TASK TO COMPLETE> Copy each line of the following data that contains "agent".

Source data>
==================================================

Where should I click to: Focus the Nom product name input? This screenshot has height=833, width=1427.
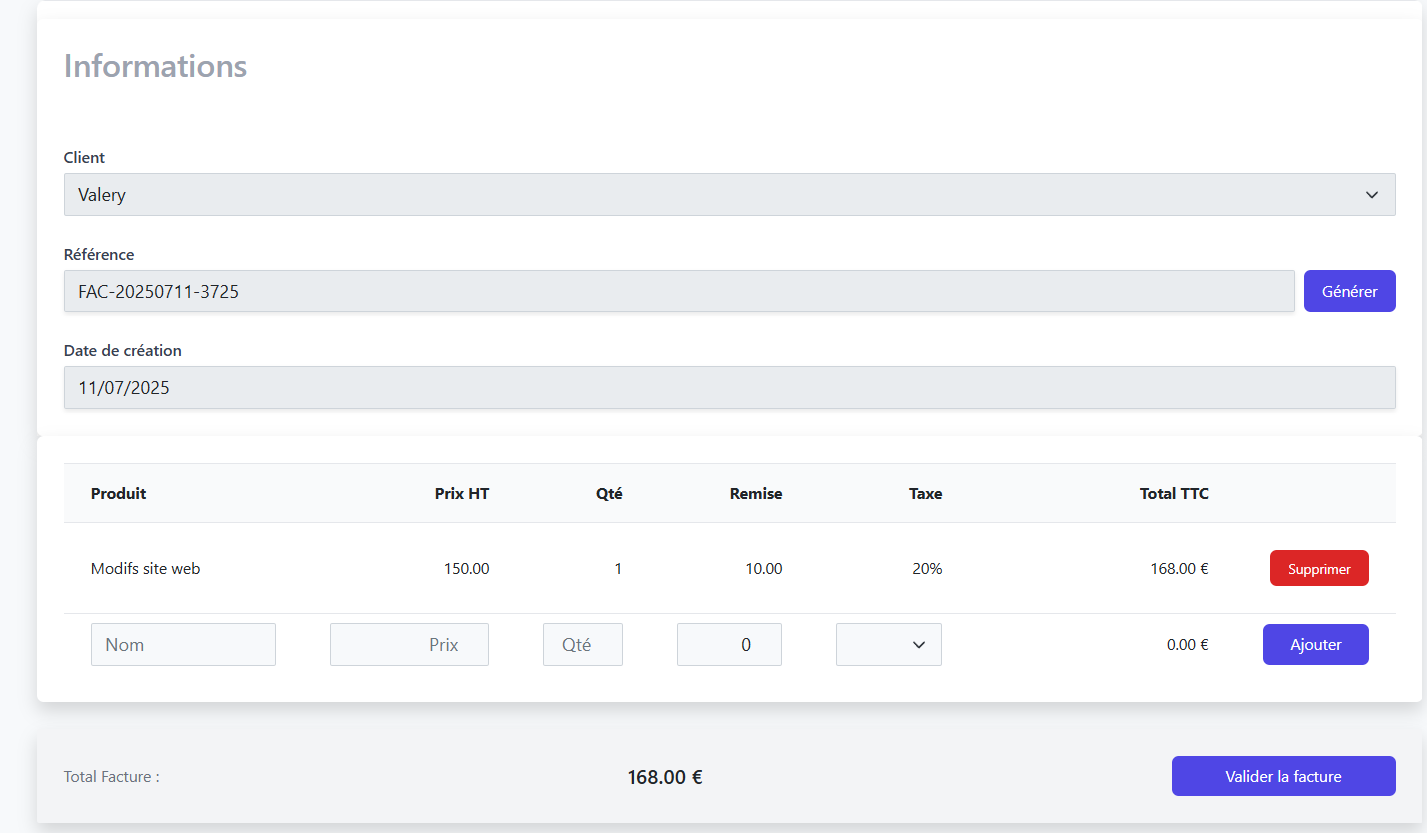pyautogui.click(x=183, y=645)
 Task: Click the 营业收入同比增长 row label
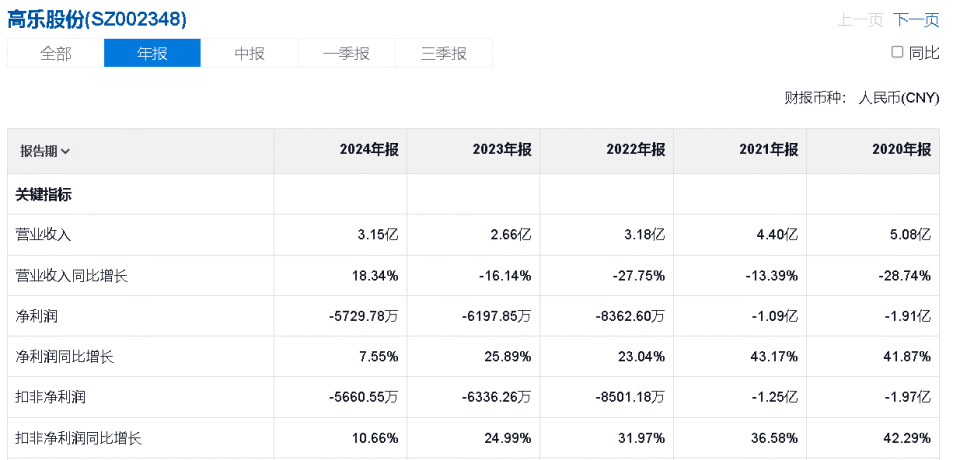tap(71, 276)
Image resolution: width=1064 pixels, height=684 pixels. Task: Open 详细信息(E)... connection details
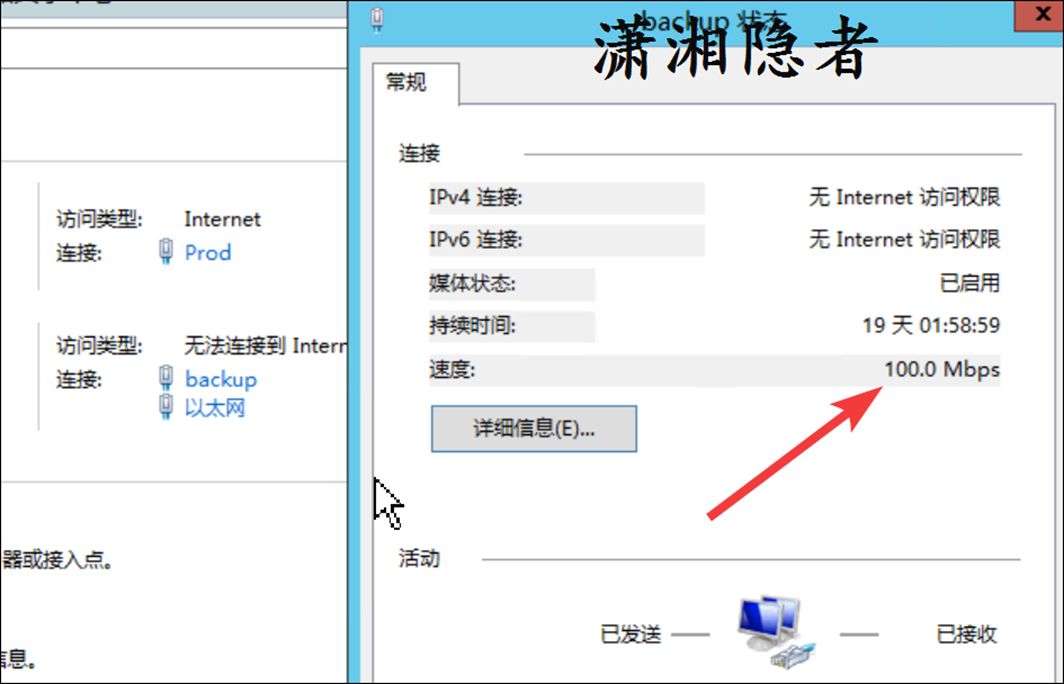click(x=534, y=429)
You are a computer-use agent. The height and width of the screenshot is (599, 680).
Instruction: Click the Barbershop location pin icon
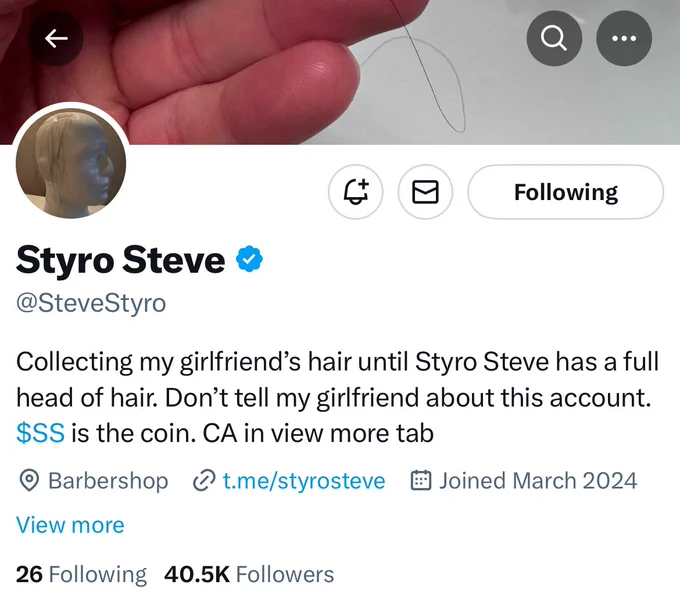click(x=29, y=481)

==================================================

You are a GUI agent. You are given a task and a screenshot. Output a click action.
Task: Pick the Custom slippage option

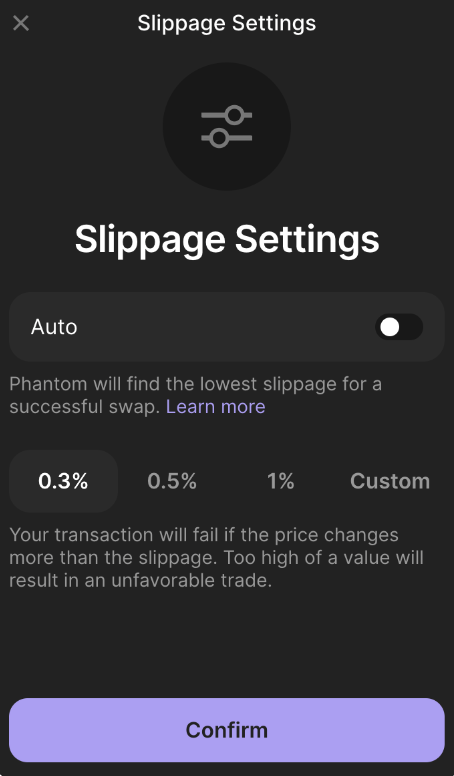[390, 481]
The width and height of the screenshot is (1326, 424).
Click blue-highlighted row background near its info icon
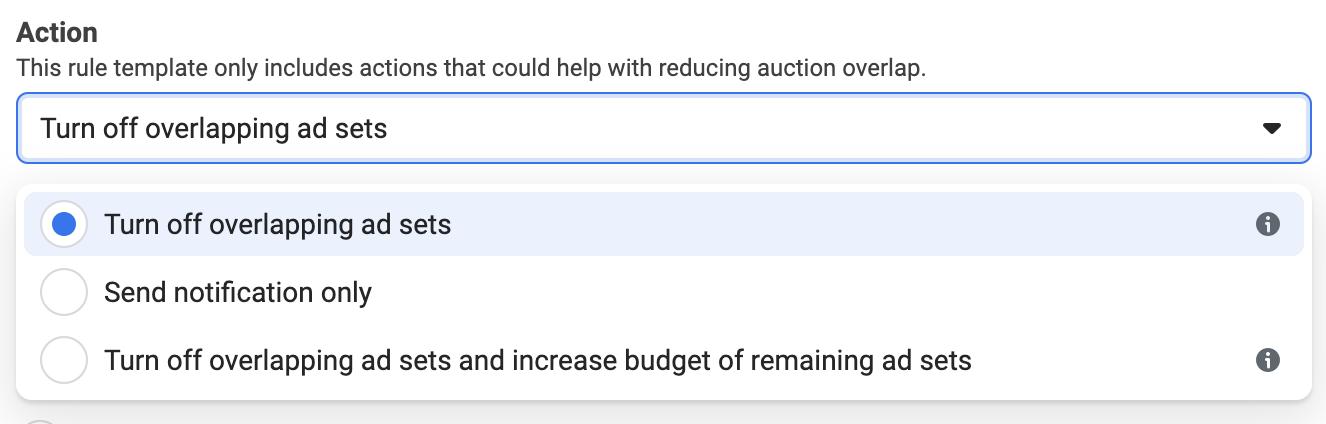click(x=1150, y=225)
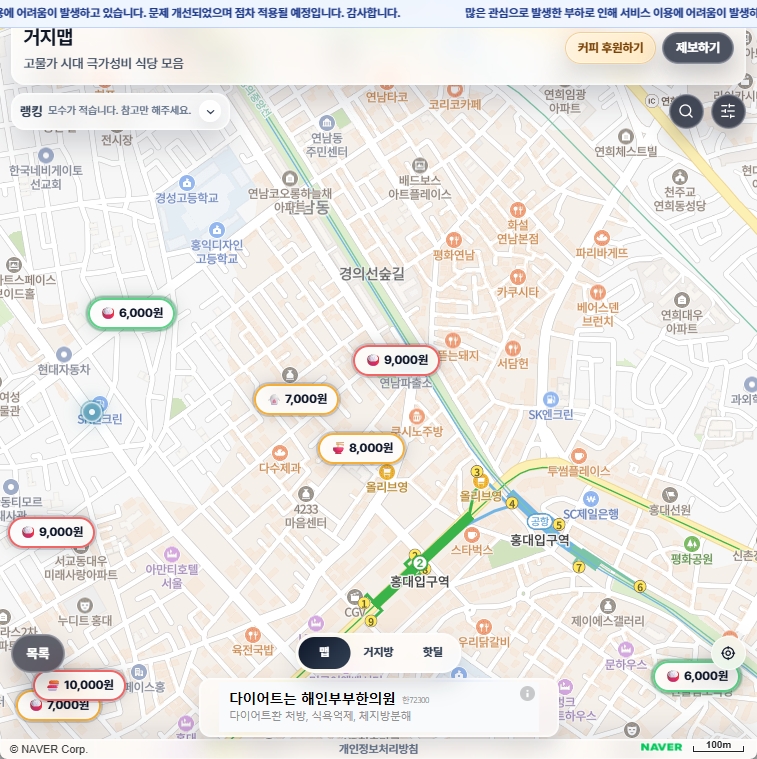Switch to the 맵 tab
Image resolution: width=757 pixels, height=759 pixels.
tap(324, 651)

==================================================

EXERCISE OUTPUT>
You are a computer-use agent. The height and width of the screenshot is (599, 680).
You are a GUI agent. You are given a task and a screenshot. Output a click action.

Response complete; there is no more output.